Ce qui frappe, avant tout, dans cet exposé succinct de la première thèse anthropologique, c’est l’oubli de la méthode expérimentale qu’on prétend appliquer. D’abord il est avéré que toutes les maladies ne sont pas héréditaires ; ensuite il n’est pas établi, tant s’en faut, que les maladies réputées héréditaires se transmettent nécessairement. Nul n’ignore, par exemple, que l’enfant né d’un père valétudinaire et d’une mère saine peut tenir de l’un comme de l’autre ; ajoutons : peut ne tenir ni de l’un ni de l’autre. Ensuite on greffe une conjecture sur une conjecture : la pensée, le sentiment, la volonté n’étant pas des choses tangibles, il reste à démontrer qu’on peut les assimiler à des faits « somatiques, » c’est-à-dire les soumettre aux mêmes règles que des phénomènes purement physiologiques.
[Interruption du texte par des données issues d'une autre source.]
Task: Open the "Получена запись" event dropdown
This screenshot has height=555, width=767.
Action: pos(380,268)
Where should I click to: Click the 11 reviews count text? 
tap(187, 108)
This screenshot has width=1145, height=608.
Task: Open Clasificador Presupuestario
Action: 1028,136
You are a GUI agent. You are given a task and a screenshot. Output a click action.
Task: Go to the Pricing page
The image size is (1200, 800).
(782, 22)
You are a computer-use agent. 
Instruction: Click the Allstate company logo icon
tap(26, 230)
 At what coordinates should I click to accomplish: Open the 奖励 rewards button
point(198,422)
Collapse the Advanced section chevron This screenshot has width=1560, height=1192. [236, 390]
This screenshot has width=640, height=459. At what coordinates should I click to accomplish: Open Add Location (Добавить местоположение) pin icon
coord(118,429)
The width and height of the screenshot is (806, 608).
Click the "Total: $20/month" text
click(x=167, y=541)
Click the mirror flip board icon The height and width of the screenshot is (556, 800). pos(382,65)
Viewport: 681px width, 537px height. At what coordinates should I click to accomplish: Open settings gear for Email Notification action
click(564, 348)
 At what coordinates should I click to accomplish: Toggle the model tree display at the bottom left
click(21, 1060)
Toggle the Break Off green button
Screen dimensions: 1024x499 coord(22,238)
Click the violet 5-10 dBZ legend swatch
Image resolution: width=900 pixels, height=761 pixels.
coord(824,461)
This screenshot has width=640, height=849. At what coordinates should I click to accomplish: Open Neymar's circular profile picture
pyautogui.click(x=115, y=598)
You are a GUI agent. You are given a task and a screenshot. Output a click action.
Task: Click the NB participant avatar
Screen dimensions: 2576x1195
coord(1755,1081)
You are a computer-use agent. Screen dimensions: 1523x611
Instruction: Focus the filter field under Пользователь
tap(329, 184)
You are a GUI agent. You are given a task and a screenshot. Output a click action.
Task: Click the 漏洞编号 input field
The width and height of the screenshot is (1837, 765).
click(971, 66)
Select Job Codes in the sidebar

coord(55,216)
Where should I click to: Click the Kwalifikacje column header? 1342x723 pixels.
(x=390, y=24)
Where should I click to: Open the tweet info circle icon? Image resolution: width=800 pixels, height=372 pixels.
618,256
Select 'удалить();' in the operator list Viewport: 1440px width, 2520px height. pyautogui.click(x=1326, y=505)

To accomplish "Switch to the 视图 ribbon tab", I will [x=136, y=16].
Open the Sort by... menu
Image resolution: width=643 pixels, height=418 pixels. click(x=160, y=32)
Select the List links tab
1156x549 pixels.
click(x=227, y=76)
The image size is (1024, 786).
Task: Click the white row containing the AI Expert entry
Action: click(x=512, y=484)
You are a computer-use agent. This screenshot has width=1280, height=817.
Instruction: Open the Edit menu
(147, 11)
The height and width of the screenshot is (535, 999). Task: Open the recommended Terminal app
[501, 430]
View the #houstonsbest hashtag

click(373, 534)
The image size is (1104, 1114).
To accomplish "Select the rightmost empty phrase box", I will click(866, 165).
Or, en affirmant qu’il faut écarter d’abord « les incertitudes de la métaphysique, » on énonce une proposition négative, et l’on n’a rien prouvé du tout. Il faut donc, sous peine de manquer jusqu’au bout à la méthode expérimentale, faire appel à la statistique ; mais les prémisses de la science exacte ne s’accordent pas avec les conclusions de la science conjecturale. À quelque source qu’on puise, on découvre que les criminels issus de parens ayant subi des condamnations sont en minorité[1], que les criminels nés de parens honnêtes forment à

  1. Voir, entre autres documens, les chiffres cités par M. d’Haussonville dans la 'Revue du 1er avril 1887.